I tried the expression / volume pedal in the loop and that works to tame it a bit. My OR15 is being repaired but I'm currently using a H&K Tubemeister 18 (with built in attenuation down to 1 watt that works just fine) as well as an Egnator Rebel 30. The clean channel on the Egnator is a little more than I can get away with playing into the evenings. Main guitar is a Gibson Les Paul Studio High Performance, with treble bleed. Using the volume control on the guitar is an option, but I have to turn it WAY down. I'm not trying to make the amp into a baby monitor or anything, just a little off the top. I think the attenuator is a better option overall because I can just set and forget it, adjust the volume range to suit where it's comfortable, which is almost nowhere right now. I think based on your feedback I'm going to try the Webber Mass 50.


----------



## Guncho (Jun 16, 2015)

Yeah lowering the volume on the guitar is not going to do it. That's just going to clean up your amp not result in crunch at a lower volume level.


----------



## Latole (Aug 11, 2020)

nbs2005 said:


> I bought a Weber Mini Mass 50 watt off a forum member; something like $150 shipped. It works great; has selection for ohm load, a brightness enhance switch (I don't use), and a headphone out (that's a non-standard add on).
> 
> For me it works great when I want to go all Neil Young with my Harmony 305c. But I find that I don't use it all that often as my musical tastes have changed. I'm keeping it though as sometimes it's fun to access that sound.
> 
> ...


I have one, bought second hand.


----------



## BadHiwatt (May 9, 2017)

I have owned the following; THD Hotplate, Weber miniMass, Weber Mass, Jim Kelley Attenuator, Bad Cat The Unleash V1, Bad Cat The Unleash V2, and The Fryette Power Station PS-2. 

Without a doubt, the Power Station is the only one I can recommend. It is expensive, but it sounds the best and is feature rich.


----------



## Latole (Aug 11, 2020)

Wow : $$$


----------



## Alex (Feb 11, 2006)

Grab n Go said:


> I own a THD Hotplate. I mostly use it as a load box. It sounds okay. It's always a bit of a compromise, though.


Yep, it ends up a compromise and I think the newer attenuators like TAE/Iron Man come close but the compromise is now the dollar investment.

As much a I love a good ol’ tube amp, nothing beats digital for low volume playing.

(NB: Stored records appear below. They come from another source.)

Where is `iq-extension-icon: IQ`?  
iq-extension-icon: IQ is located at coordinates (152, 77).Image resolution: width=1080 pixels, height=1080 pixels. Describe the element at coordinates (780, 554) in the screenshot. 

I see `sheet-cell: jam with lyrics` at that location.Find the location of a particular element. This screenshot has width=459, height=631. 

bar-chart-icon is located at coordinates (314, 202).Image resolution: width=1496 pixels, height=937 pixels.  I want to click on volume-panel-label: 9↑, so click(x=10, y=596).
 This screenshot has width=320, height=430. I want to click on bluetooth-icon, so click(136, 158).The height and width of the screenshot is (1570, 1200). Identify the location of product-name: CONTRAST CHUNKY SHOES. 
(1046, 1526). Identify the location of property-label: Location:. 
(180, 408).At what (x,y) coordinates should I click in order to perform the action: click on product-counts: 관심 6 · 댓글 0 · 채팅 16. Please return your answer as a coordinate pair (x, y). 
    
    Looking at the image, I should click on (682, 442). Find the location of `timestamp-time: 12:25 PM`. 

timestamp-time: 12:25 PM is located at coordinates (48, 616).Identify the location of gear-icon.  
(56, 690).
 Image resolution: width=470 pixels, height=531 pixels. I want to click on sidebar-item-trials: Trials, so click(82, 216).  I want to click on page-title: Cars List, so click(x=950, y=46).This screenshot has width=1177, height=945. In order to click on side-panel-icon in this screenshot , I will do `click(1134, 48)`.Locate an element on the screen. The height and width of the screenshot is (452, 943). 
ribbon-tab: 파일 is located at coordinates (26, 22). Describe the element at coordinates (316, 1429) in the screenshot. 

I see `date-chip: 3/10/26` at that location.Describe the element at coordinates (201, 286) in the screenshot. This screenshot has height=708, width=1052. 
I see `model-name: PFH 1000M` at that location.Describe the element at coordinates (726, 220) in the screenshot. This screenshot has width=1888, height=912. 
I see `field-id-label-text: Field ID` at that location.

A friend recently asked me my signal chain for a short clip I did and was surprised to hear that it was all done via digital. My AXE FX into Logic Pro at modest volumes with a good preset, sounds significantly better than any low volume operated tube amp. ymmv.


----------



## BadHiwatt (May 9, 2017)

Latole said:


> Wow : $$$
> View attachment 326248


I got mine second hand back when the dollar was on par with the usd. It was still crazy expensive, but I use it everyday and can’t imagine ever selling it.


----------



## MarkM (May 23, 2019)

Back in the 80's I bought a Power Soak for about $50 used in a Ma&Pa music store in I think Yorkton when I was working there. Used it with a LP and a 50 watt Marshall 4x12. Sounded really good, not sure it didn't contribute to the death of that head? Didn't know much about impedance back then and that poor amp went up in smoke. I have no idea where either the PS or the head went. I still have the cabinet.


----------



## TheYanChamp (Mar 6, 2009)

I had the Z-airbrake lite with the 18 watt carmen ghia, it did pretty much nothing to lower the volume except on its max setting, which was muddy as heck. You'll need something bigger for a 30 watter.

My Mesa F50 I used a volume pot in the loop and it helped quite a bit to get more depth as both channels had separate volumes, but no master volume. A compressor might help fatten it further.

My current amp has a pretty damn good master volume so not much of an issue anymore, but when I need to be really quiet, I just use VST's with headphones for best late night results.


----------